The state of a seven segment display when the inputs are set to 0b00001001, ordered such that a is the least significant bit and h is the most significant.

• In other words, the byte representing 9 as an integer has an entirely different meaning when used for the display

  • 0b00001001 is only an encoding

15.2. Binary Numbers to Decimal for a Seven Segment Displays

• A system to convert the binary numbers to their respective seven segment display patterns needs to be developed

• As discussed, a single byte can be used for each seven segment display

• Here, the display’s a input will be the least significant bit, and h will be the most significant

  • This ordering is a design decision and not a requirement

• Below is a table showing each decimal number’s bit pattern for the seven segment display

Decimal Numbers and Their Seven Segment Display Patterns following hgfedcba

Decimal	Binary		Display Pattern	Display Hex	Output
0	0b00000000		0b00111111	0x3F
1	0b00000001		0b00000110	0x06
2	0b00000010		0b01011011	0x5B
3	0b00000011		0b01001111	0x4F
4	0b00000100		0b01100110	0x66
5	0b00000101		0b01101101	0x6D
6	0b00000110		0b01111101	0x7D
7	0b00000111		0b00000111	0x07
8	0b00001000		0b01111111	0x7F
9	0b00001001		0b01101111	0x6F

Note

One may have noticed that the seven segment display pattern for the number seven is the binary number seven.

This is in no way meaningful, and is a consequence of the arbitrary bit ordering to the inputs, but an interesting observation nonetheless.

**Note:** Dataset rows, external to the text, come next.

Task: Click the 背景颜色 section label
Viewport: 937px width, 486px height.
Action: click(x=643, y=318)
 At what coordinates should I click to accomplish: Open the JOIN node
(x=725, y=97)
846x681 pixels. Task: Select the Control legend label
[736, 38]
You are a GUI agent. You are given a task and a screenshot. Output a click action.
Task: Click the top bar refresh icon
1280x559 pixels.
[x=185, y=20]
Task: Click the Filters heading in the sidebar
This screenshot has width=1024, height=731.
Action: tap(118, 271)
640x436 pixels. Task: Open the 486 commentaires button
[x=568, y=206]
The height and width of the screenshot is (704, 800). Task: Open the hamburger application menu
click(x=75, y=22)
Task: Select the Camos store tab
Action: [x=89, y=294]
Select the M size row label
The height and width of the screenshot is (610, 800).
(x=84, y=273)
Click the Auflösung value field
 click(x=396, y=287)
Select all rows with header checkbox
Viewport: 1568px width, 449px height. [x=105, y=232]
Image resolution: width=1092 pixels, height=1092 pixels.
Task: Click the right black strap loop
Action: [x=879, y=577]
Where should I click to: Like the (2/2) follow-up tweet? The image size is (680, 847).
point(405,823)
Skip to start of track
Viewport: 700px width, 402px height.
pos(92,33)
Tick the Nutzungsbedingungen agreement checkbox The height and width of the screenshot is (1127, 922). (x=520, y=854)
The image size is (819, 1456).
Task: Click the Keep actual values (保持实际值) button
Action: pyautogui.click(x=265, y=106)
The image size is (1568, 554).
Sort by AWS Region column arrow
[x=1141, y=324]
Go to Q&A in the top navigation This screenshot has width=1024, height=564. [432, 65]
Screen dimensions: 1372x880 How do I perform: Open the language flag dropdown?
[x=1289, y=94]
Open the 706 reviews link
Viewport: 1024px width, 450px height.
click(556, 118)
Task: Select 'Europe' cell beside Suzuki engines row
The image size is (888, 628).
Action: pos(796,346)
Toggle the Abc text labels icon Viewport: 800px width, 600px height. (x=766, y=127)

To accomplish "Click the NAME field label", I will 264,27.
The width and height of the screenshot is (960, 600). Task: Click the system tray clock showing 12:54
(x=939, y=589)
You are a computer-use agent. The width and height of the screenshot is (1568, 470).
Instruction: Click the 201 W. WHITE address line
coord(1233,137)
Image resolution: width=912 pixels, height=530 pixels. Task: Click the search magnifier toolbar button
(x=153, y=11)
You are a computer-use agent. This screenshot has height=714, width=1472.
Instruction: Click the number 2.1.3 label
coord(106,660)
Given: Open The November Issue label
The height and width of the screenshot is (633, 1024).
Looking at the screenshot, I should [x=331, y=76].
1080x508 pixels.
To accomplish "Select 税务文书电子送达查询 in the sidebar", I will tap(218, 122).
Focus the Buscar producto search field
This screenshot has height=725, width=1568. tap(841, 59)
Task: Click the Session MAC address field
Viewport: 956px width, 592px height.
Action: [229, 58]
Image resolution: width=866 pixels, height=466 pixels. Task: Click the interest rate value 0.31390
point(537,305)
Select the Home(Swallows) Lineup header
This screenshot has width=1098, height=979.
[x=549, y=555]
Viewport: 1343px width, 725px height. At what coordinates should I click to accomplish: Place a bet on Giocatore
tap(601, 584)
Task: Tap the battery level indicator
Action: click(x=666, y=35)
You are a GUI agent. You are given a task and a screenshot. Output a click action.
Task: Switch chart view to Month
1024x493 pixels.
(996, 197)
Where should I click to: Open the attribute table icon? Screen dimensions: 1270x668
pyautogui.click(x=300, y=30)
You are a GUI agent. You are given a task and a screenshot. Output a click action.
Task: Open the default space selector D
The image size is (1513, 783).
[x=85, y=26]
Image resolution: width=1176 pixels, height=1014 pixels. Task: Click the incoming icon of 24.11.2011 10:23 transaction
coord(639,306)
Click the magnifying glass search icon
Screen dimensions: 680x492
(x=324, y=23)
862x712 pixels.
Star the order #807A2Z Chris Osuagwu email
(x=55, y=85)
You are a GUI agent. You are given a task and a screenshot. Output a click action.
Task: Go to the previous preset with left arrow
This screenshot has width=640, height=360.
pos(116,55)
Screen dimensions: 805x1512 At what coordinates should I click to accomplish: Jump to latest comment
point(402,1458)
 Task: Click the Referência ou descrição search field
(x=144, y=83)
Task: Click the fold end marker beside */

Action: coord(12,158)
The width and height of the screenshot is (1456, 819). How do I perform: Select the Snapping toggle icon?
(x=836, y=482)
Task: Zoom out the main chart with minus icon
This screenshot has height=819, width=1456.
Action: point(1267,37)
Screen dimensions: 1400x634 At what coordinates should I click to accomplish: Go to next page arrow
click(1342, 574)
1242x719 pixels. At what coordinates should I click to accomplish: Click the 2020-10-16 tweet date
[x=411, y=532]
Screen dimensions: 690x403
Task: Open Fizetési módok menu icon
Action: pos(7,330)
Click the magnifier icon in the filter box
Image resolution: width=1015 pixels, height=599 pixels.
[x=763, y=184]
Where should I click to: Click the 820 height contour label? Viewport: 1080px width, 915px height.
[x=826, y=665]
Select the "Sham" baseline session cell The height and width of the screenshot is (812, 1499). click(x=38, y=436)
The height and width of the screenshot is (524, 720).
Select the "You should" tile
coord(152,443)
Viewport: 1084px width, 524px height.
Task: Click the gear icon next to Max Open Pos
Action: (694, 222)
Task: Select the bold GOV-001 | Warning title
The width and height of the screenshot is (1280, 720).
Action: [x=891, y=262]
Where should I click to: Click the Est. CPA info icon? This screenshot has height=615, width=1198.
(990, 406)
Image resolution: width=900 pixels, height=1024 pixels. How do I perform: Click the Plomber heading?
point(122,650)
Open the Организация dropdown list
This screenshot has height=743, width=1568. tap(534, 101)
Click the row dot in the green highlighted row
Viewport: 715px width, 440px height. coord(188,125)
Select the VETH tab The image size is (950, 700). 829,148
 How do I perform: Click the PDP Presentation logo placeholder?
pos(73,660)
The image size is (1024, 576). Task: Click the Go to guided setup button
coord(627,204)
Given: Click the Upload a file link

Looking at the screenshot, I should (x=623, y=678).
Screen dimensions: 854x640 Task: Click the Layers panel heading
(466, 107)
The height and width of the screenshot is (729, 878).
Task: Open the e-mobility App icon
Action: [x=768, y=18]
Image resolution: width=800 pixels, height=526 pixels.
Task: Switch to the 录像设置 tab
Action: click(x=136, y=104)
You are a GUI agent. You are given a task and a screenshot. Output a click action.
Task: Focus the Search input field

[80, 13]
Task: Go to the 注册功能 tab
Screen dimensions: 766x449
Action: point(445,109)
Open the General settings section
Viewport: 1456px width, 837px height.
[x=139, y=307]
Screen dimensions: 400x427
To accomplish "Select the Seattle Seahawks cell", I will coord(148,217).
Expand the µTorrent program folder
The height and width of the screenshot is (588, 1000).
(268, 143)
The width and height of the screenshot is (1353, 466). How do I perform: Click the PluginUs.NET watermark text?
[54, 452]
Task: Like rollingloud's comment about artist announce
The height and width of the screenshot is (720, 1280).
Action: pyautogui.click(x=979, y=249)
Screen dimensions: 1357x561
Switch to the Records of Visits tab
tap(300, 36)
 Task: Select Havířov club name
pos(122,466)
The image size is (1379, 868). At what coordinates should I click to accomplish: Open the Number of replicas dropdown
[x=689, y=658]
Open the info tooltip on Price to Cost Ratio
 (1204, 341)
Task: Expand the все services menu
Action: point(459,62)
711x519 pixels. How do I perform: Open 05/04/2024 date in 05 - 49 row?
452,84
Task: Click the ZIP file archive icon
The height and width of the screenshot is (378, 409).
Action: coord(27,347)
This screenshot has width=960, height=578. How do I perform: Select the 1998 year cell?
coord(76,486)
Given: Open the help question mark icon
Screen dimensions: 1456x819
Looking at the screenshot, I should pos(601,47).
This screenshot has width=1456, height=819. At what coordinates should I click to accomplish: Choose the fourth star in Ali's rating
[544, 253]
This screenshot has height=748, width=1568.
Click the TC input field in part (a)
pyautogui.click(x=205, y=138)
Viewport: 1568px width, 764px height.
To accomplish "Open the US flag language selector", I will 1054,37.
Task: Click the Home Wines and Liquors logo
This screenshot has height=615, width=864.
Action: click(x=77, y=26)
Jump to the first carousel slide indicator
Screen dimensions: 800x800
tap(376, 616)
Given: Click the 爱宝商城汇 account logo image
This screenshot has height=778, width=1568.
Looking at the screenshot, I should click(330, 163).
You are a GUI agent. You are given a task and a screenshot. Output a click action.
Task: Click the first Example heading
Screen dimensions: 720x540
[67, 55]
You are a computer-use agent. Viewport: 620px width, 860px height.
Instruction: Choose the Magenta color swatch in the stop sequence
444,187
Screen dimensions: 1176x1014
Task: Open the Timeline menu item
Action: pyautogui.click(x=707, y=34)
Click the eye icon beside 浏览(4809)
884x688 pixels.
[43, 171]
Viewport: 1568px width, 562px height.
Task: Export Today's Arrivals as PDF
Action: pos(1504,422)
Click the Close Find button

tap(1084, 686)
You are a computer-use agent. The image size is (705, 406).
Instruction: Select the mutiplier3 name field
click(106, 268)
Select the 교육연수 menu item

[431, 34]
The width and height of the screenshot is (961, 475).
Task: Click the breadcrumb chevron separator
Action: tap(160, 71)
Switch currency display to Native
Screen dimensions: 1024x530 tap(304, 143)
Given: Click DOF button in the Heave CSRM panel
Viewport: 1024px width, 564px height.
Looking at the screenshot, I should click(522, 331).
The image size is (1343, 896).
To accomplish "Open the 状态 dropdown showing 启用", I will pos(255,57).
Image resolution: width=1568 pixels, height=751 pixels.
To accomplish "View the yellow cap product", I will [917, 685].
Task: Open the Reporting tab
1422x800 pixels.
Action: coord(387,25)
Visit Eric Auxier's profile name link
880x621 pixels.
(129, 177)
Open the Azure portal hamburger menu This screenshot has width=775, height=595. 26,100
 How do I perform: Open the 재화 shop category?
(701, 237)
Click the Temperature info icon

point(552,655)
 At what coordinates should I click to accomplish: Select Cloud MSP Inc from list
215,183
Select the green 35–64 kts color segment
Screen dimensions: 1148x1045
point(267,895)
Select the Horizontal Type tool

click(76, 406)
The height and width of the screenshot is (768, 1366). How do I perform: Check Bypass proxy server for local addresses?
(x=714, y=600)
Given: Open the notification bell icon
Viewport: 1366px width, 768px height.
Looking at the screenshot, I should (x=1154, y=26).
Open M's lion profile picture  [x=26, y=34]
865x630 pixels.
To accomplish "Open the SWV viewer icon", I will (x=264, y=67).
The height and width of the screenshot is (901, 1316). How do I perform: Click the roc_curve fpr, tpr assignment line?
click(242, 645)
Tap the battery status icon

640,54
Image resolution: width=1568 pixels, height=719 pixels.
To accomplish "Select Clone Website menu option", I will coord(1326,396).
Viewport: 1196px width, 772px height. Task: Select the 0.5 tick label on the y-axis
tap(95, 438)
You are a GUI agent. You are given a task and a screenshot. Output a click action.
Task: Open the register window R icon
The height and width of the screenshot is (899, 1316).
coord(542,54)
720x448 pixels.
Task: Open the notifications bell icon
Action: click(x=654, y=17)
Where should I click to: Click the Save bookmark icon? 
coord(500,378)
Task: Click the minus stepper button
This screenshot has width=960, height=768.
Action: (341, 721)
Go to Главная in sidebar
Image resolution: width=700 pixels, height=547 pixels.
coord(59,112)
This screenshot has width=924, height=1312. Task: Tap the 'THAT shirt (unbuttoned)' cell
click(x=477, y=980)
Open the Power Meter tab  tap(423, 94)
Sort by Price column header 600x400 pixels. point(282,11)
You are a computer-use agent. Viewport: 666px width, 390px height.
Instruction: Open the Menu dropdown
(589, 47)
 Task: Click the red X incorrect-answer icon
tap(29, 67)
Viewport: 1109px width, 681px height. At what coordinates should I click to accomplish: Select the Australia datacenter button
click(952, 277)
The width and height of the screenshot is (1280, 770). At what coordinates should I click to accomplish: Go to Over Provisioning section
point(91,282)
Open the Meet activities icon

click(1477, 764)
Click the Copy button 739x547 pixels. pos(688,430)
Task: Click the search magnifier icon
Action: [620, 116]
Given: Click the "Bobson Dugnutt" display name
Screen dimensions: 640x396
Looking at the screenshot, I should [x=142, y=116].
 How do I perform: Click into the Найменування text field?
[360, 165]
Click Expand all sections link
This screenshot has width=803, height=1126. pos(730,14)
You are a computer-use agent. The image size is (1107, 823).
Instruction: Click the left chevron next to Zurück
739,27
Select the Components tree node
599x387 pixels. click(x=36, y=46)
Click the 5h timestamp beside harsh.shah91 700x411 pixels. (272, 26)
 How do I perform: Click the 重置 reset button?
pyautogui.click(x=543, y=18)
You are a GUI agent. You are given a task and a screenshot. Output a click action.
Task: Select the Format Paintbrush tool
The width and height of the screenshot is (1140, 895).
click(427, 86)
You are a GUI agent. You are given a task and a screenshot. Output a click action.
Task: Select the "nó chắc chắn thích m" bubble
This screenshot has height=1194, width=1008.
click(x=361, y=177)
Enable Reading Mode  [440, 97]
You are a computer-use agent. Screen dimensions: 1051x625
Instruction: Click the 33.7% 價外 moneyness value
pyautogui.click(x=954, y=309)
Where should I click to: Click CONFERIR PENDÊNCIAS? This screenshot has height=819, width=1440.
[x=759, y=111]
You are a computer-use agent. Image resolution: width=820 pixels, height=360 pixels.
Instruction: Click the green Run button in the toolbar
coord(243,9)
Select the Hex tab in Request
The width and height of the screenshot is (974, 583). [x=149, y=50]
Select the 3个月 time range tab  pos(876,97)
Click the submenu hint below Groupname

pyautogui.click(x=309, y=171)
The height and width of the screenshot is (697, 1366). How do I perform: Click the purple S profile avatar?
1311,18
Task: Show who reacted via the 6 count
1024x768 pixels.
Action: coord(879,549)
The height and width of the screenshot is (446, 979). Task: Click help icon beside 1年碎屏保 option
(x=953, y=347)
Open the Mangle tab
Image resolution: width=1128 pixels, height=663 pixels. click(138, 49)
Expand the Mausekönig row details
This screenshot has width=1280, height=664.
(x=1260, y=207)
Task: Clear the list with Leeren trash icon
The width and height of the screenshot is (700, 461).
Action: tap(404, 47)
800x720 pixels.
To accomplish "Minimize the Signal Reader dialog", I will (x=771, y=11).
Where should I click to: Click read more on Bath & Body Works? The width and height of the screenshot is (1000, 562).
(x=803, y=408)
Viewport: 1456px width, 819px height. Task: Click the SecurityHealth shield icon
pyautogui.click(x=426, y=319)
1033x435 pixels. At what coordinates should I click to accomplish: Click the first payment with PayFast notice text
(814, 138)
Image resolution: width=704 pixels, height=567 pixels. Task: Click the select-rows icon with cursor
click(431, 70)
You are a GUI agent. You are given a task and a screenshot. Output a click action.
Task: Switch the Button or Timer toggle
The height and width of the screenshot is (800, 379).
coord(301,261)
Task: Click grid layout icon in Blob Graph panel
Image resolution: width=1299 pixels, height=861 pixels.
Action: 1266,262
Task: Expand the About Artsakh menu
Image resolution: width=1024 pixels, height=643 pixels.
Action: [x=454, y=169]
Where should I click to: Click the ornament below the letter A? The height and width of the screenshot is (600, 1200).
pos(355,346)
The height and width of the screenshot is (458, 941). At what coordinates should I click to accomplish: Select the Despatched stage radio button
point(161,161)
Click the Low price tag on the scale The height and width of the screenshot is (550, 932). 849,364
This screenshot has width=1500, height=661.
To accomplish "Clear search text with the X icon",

• Consider, however, the number 10, which is easily representable in binary with 8 bits

• One cannot represent this number with a single digit

  • Although hexadecimal can be used, and an A can be displayed on a seven segment display, this misses the point

  • The goal is to show decimal numerals

  • And further, the same issue arises with hexadecimal numbers once the number 16 is hit

• The system being designed can represent eight bit numbers

  • A total of 256

  • 0 – 255

• Thus, a total of three digits are required for this system’s output

• Fortunately, there is a simple way to deal with this

• Use three displays and three bytes for an 8 bit integer

  • Map a single 8 bit integer to three 8 bit patterns, one for each of the three displays

• In other words, the number 10 maps to a byte for 0, a byte for 1, and another byte for 0

  • 0b00001010 maps to 0b0011111111, 0b00000110, and 0b0011111111

• Below is an example of displaying the number 123

  • 0b01111011 maps to 0b00000110, 0b01011011, and 0b01001111

Three seven segment displays showing the number 123. The number 123, represented in binary as 0b01111011 must map to three bytes to display 1, 2, and 3. These bytes would be 0b00000110, 0b01011011, and 0b01001111 respectively.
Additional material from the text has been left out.